3. Scientific support, research, evidence and advice on marine renewables planning, the Iterative Plan Review for Offshore Wind, strategic compensatory measures and the Marine Recovery Fund, Scottish Marine Energy Research (ScotMER) programme research and receptor groups.
Contributes to:
Strategic Environmental Assessment of the Sectoral Marine Plan for Offshore Wind, including the use of the Cumulative Effects Framework to estimate effects on seabirds and marine mammals. Determining the requirement for plan level Compensatory Measures and the identification of suitable measures. Identification of critical knowledge gaps that are risks to planning and consenting of offshore windfarm and tidal stream development, addressing critical knowledge gaps identified via the ScotMER Programme.
4. Oil & Gas chemical permitting Contributes to:
Commercial contract for the assessment of oil and gas chemical usage supporting DESNZ and UKG commitments.
Case Study: Following Fulmars
Fulmar populations around Britain and Ireland have declined by 35% since the 1998-2002 census. Due to their long life spans (oldest recorded age is 45 years), long immature period and low lifetime breeding output, populations are vulnerable to pressures on adult survival. While Fulmar declines in the northwest Atlantic have been widespread, the colony at Tiree, Inner Hebrides, has not experienced the scale of decline seen elsewhere. Therefore, this project aimed to understand the year-round at-sea distribution of Fulmar from Tiree to:
I. Understand exposure to at-sea pressures.

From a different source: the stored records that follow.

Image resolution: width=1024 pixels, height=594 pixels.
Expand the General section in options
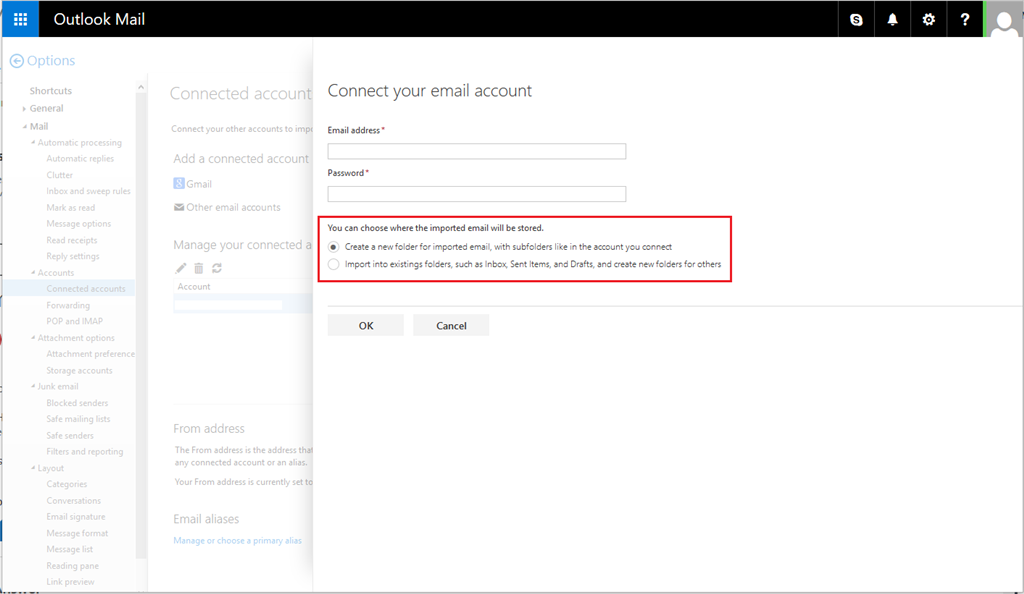click(24, 109)
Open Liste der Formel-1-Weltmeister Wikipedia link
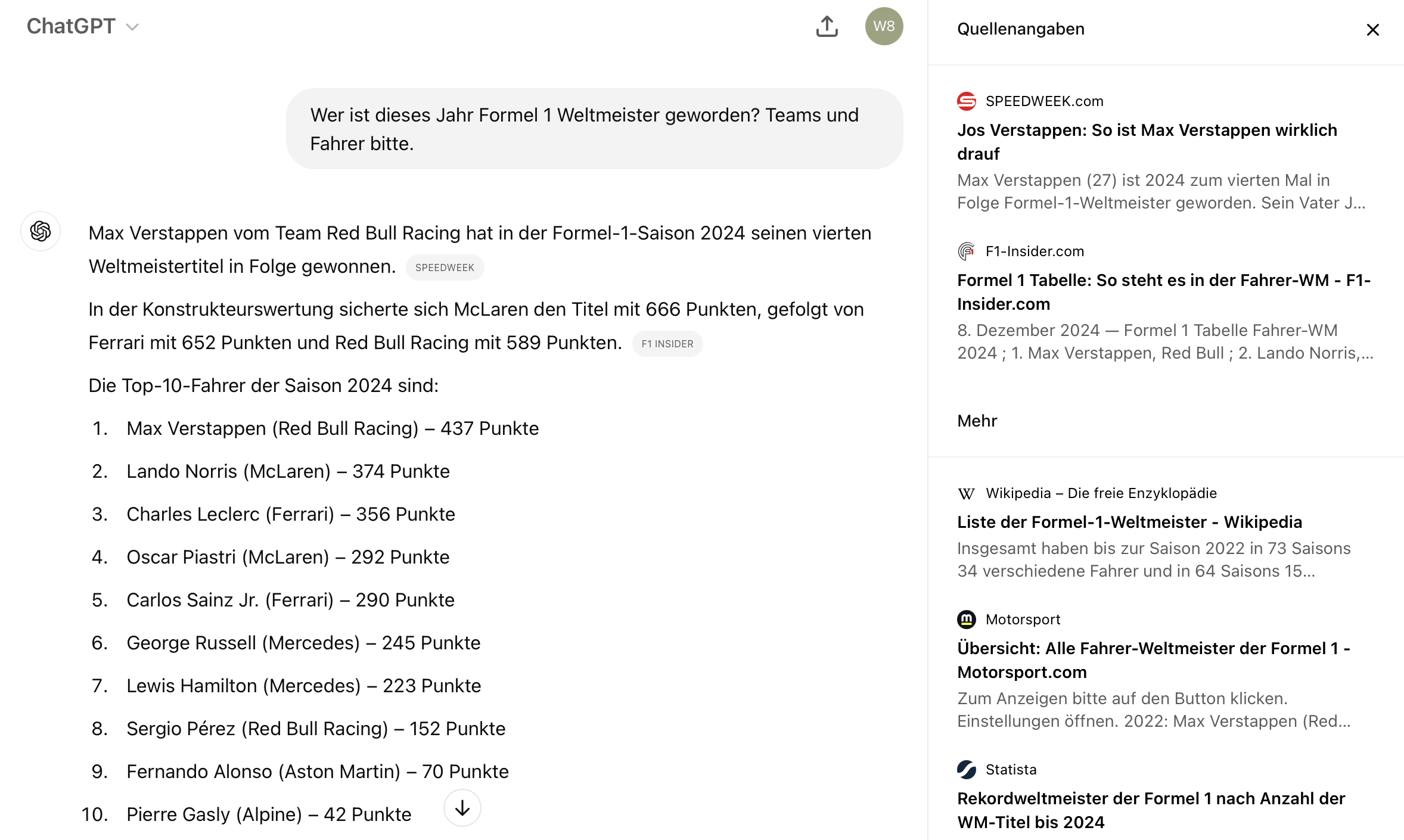 click(x=1129, y=522)
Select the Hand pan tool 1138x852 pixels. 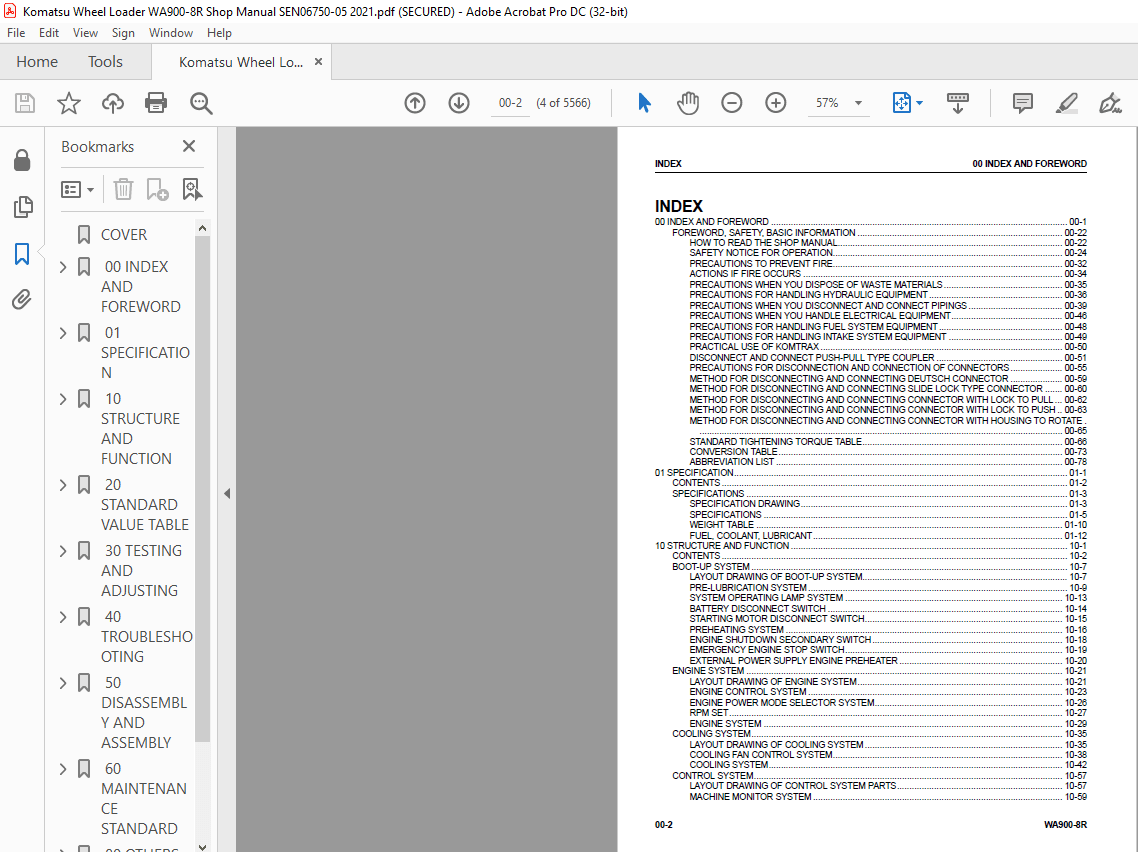coord(688,103)
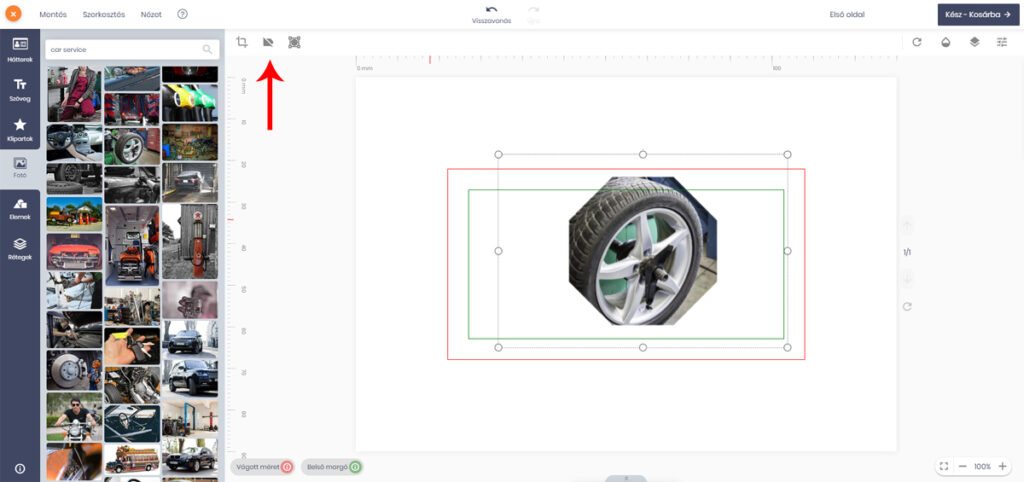Click the Visszavonás undo button

pos(491,14)
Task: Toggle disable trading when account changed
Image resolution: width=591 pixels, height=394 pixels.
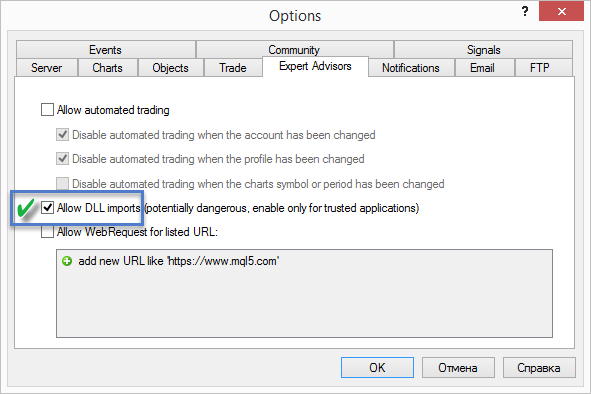Action: (62, 135)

GPS tags (high spatio-temporal resolution, short duration) and GLS tags (low spatio-temporal resolution, long duration) were deployed on fifteen Fulmar in July 2021. While GPS tracking was unsuccessful on this cohort, potentially due to tag failure, data were obtained from leg mounted GLS tags.
The tagging period spanned unusual events for the colony. In 2022, Highly Pathogenic Avian Influenza (HPAI) became widespread amongst the UK’s seabirds, and due to restrictions in working within seabird colonies, GLS tags could not be retrieved from birds that had returned that summer. In 2023, Fulmars from the colony at which tags were deployed appeared to mostly take a sabbatical (non-breeding) year, which coincided with an exceptional marine heatwave in northwest Europe. Consequently, again, opportunities to retrieve GLS tags from birds attending the colony were few. In 2024 however, the ongoing Re-trapping Adults for Survival project based at the colony showed that adults absent in 2023 had returned, and the warden on the island was able to retrieve four of the 15 GLS tags, with a further three Fulmar with GLS seen at the colony. Tracking data downloaded from the four retrieved tags therefore encompasses two major disruptive events to Scottish seabirds, the outbreak of HPAI, and an unprecedented marine heatwave.
Only one west coast colony, Hirta, St Kilda, received effort (2012). Other colonies previously tracked have been in the northeast, in the Orkney and Shetland Islands, or on the east coast, and were largely collected over a decade ago.
To meet Scotland’s target of reaching net zero by 2045, offshore renewable option areas around Scotland’s seas are expanding into the north and the west. As a result, species not previously considered, such as Fulmar, may become more exposed to risks from disturbance, collision and displacement. This potential impact, particularly in the context of widespread Fulmar declines and the presence of additional anthropogenic pressures such as bycatch risk, plastic ingestion and climate change, means that a better understanding of Fulmar distribution at-sea is more important than ever.